"Sea; sea-giant." The god of the sea in Norse mythology, and perhaps the personification of the power of the ocean. His wife is Rán and he is by her the father of nine giant daughters, the billow maidens, who each reflect the different characteristics of the waves.
Ægir is the host of various feasts, several of which form the backdrop of other tales involving the gods. For instance, in Hymiskviða, where Thor acquired a kettle large enough for Ægir to brew the ale for the Æsir, or in the poem Lokasenna, which is also known as Ægisdrekka ("Ægir's drinking party"). Another reference is found in Grímnismál.

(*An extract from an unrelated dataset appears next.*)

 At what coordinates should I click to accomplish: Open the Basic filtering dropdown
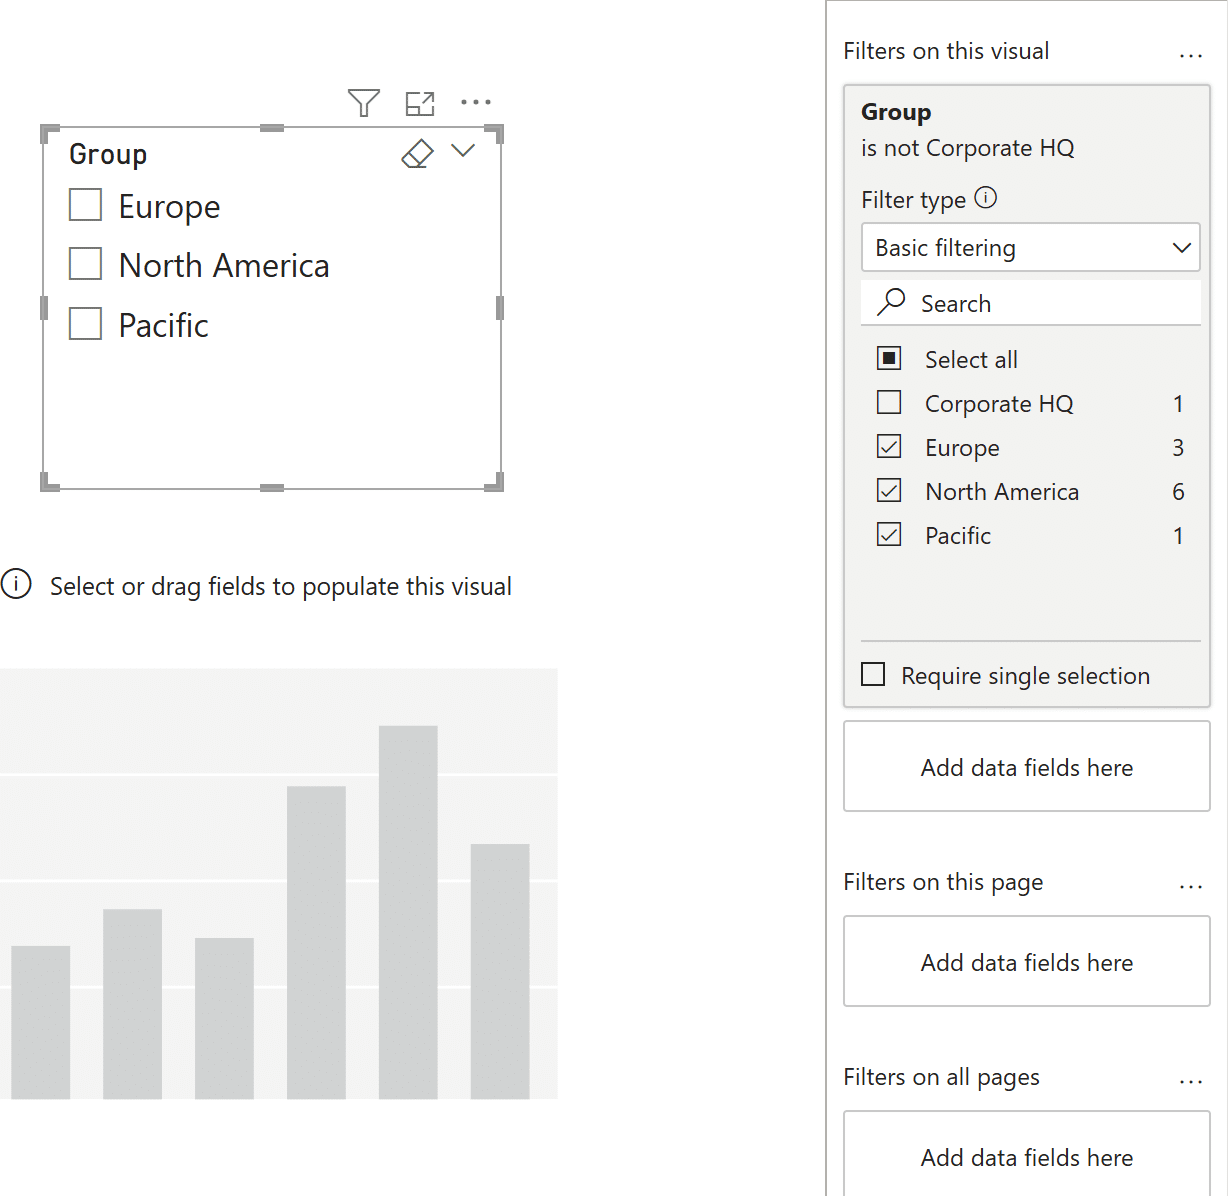1030,247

According to the prose header to Lokasenna, Ægir, who was also called Gýmir, had brewed beer for the Æsir in the great kettle Thor had brought. All the gods came to the entertainment, except for Thor who was in the eastern lands, and many of the álfar. Bright gold was there used instead of fire-light and beer served itself to the guests. It was a great sanctuary. The guest greatly praised the excellence of Ægir's servants Eldir and Fimafeng, which annoyed Loki and so he slew Fimafeng. The Æsir chased him into the forest but he returns and begins to viciously insult the gods. At the end of the poem, Loki says to Ægir:
- Ægir! thou hast brewed beer;
- but thou never shalt henceforth
- a compotation hold.
- All thy possessions,
- which are herein,
- flame shall play over,
- and on thy back shall burn thee.
A certain man was named Ægir, or Hlér. He dwelt on the island which is now called Hlér's Isle, and was deeply versed in black magic. He took his way to Ásgard, but the Æsir had foreknowledge of his journey; he was received with good cheer, and yet many things were done by deceit, with eye-illusions. And at evening, when it was time for drinking, Odin had swords brought into the hall, so bright that light radiated from them: and other illumination was not used while they sat at drinking. Then the Æsir came in to their banquet, and in the high-seats sat them down those twelve Æsir who were appointed to be judges; these were their names: Thor, Njördr, Freyr, Týr, Heimdallr, Bragi, Vídarr, Váli, Ullr, Hœnir, Forseti, Loki; and in like manner the Ásynjur: Frigg, Freyja, Gefjun, Idunn, Gerdr, Sigyn, Fulla, Nanna. It seemed glorious to Ægir to look about him in the hall: the wainscottings there were all hung with fair shields; there was also stinging mead, copiously quaffed. The man seated next to Ægir was Bragi, and they took part together in drinking and in converse: Bragi told Ægir of many things which had come to pass among the Æsir.
In chapter 33, which is based on Lokasenna, Snorri explains why gold is called Ægir's Fire. When Ægir was ready to go home, he invited Odin and all the Æsir to visit him in three months' time. All the gods came, with the exception of Thor, and when they had taken their seats, Ægir had bright gold brought in onto the floor of the hall, and the gold gave forth light and illumined the hall like fire: and it was used there for lights at his banquet, even as in Valhalla swords were used in place of fire. Hence gold is called Ægir's Fire or Fire of the Sea, or Brightness of Ægir.
Some kennings for sea are Ægir's Wide Jaws and Father of Ægir's Daughters, and a kenning for ship is Ægir's Horse.
His name is associated with the Old Gothic ahwa, "water."
- Grímnismál, 45.
- Hymiskviða, 1.
- Skáldskaparmál, 1, 25, 32, 33, 60.